» Task statement:
Give back the whole listing exactly as written, leaving out each picture.

» The data:

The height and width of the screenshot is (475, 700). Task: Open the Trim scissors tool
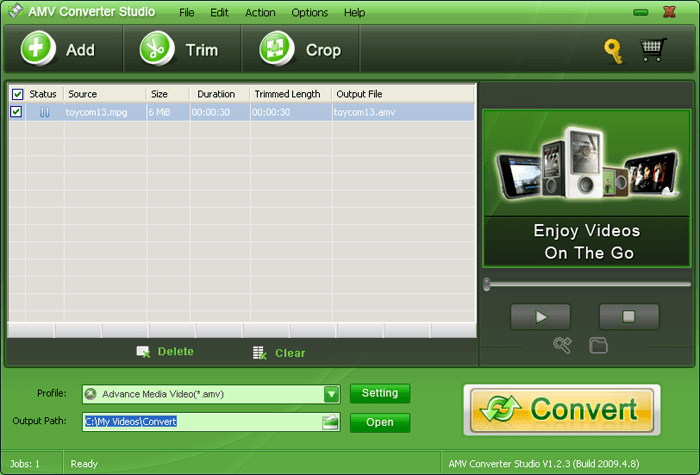(x=155, y=49)
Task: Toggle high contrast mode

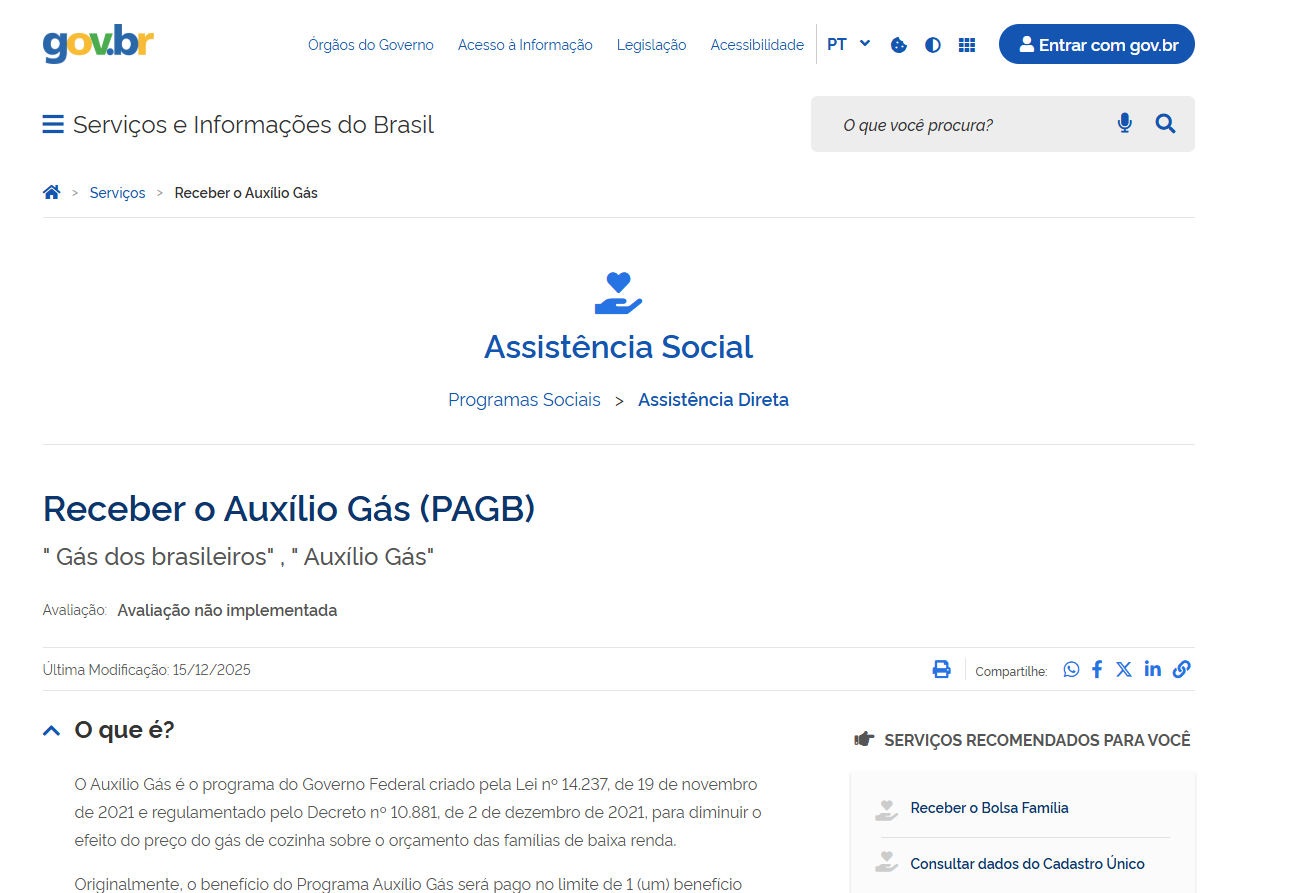Action: point(933,45)
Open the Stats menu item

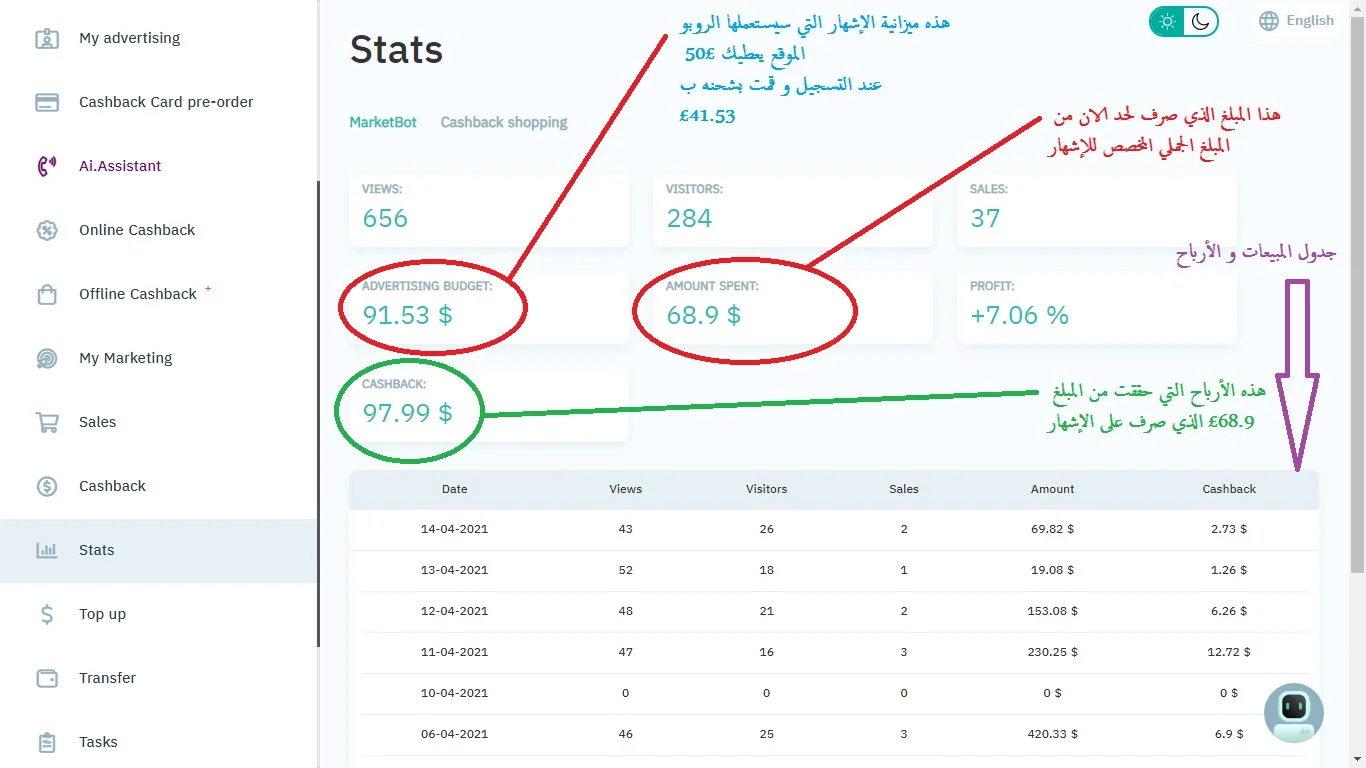coord(97,550)
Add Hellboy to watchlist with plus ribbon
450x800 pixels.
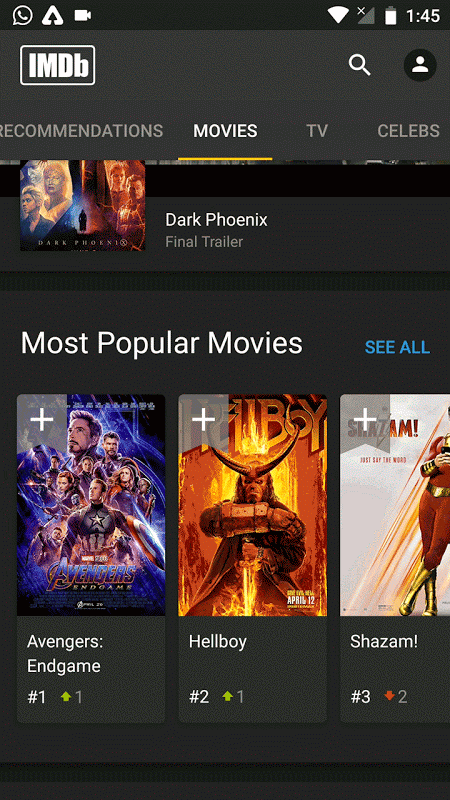point(204,420)
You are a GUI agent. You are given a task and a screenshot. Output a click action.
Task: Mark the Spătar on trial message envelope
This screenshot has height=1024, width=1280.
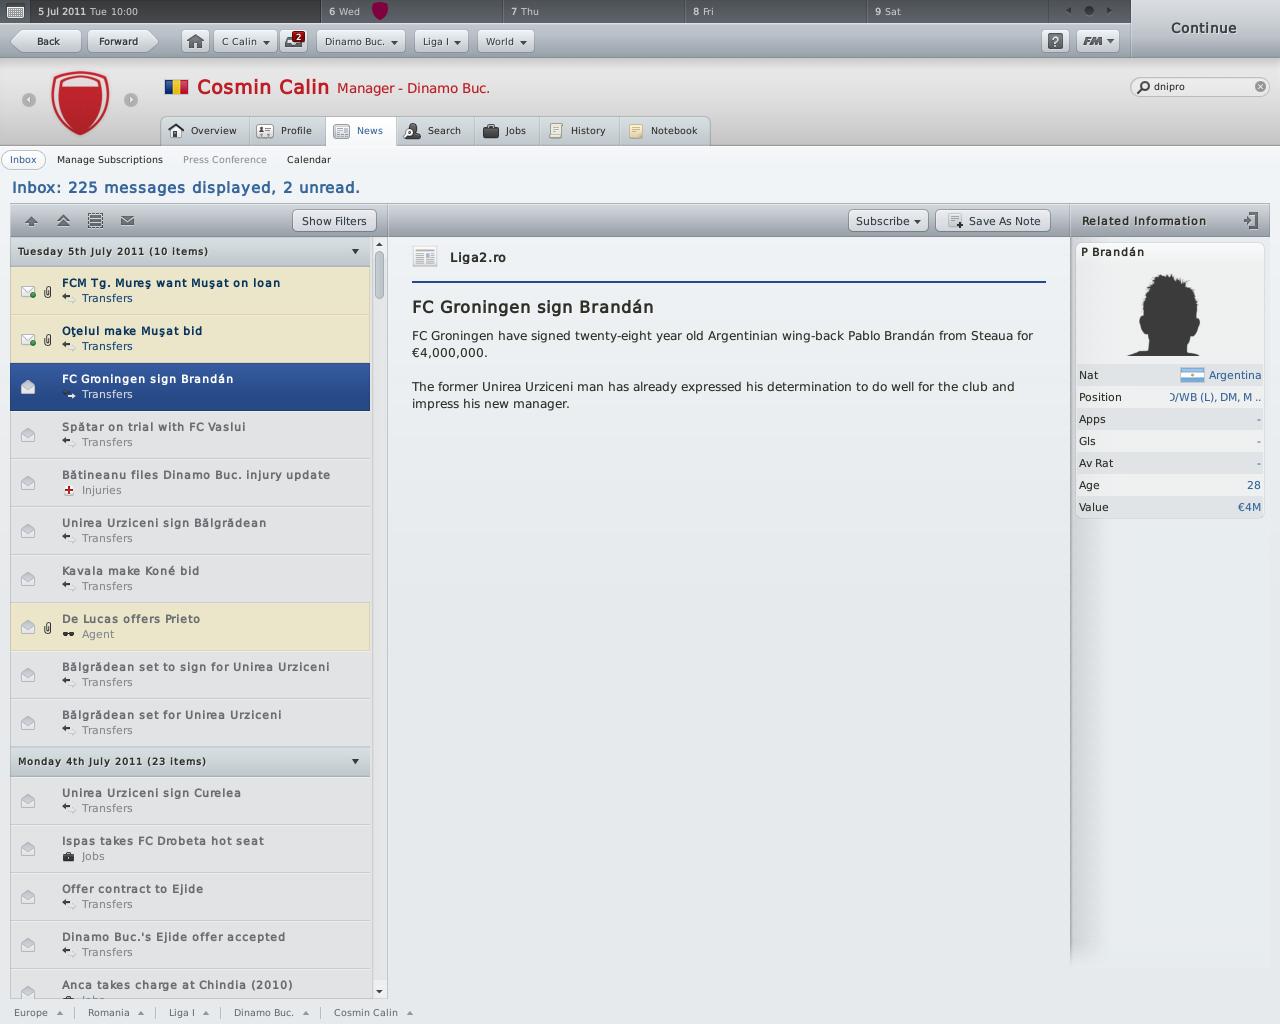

» Exercise answer:
The height and width of the screenshot is (475, 700). Task: Open the Trim scissors tool
(x=155, y=49)
Task: Toggle high contrast mode

Action: point(933,45)
Open the Stats menu item

coord(97,550)
Add Hellboy to watchlist with plus ribbon
450x800 pixels.
point(204,420)
You are a GUI agent. You are given a task and a screenshot. Output a click action.
Task: Mark the Spătar on trial message envelope
This screenshot has height=1024, width=1280.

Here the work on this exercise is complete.